Video Conferencing (Zoom-class)
Problem statement
Host 1000+ participant webinars, screen share, recording, breakout rooms, with low latency media and region-based media servers.
How it works
- WebRTC mesh only for tiny calls; SFU (Selective Forwarding Unit) for large calls — server forwards streams without mixing (unless needed).
- Signaling over WebSocket; TURN servers for NAT traversal.

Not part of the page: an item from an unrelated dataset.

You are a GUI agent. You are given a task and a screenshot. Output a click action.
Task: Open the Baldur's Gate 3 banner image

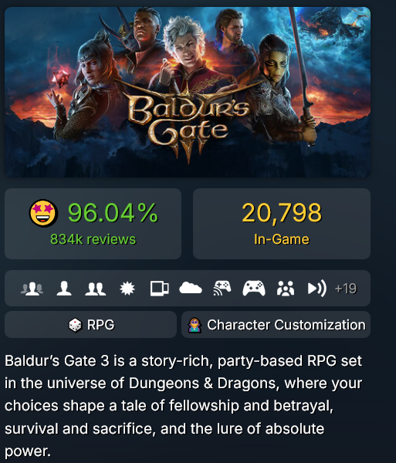(188, 92)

Analogy: Conference call operator (SFU) passes audio lines through without mixing everyone into one tape unless you ask for MCU mode (expensive mixing).
High-level design
Rendering diagram…
Components explained — this design
| Component | What it is | Why we use it here |
|---|---|---|
| Signaling WS cluster | SDP/ICE negotiation channel. | WebRTC still needs signaling even though media is peer/SFU routed. |
| SFU media servers | Forwards RTP streams without mixing (usually). | Scales participant count better than mesh (N² connections). |
| TURN coturn / Twilio | Relay when UDP blocked by NAT/firewall. | Connectivity completion; 443/TLS mode for strict networks. |
| Recorder → S3 | Captures mixed or per-track recording. | Compliance / replay; heavy CPU so isolated autoscaled pool. |
| Room state Redis | Ephemeral membership, speaker flags. | Fast updates; TTL cleans crashed rooms. |
Shared definitions: 00-glossary-common-services.md
Low-level design
Selective forwarding
- Each client uploads simulcast layers (low/mid/high); SFU picks layer per downstream bandwidth estimate.
Recording
- Compositor service (headless FFmpeg / GStreamer) subscribes like client; writes HLS chunks to S3; Egress cost heavy.
Scale-out
- Room affinity sticky to SFU cluster shard; cross-region only if compliance allows.
Security
- DTLS-SRTP encryption in transit; E2E optional (insertable streams experimental).
- Waiting room + host kick state in Redis.
E2E: join meeting
Rendering diagram…
Tricky parts
| Problem | Solution |
|---|---|
| UDP blocked networks | TURN over TLS 443 |
| Clock sync for recording | NTP + RTCP SR timestamps |
| CPU hotspots | Per-core SFU pinning; autoscale on packet rate metrics |
Caveats
- Free tier abuse — CAPTCHA room creation; rate limits on anonymous meetings.
- Legal: recording consent banners; data localization for government contracts.
Managed
- Amazon Chime SDK, Twilio Programmable Video, Azure Communication Services Calling.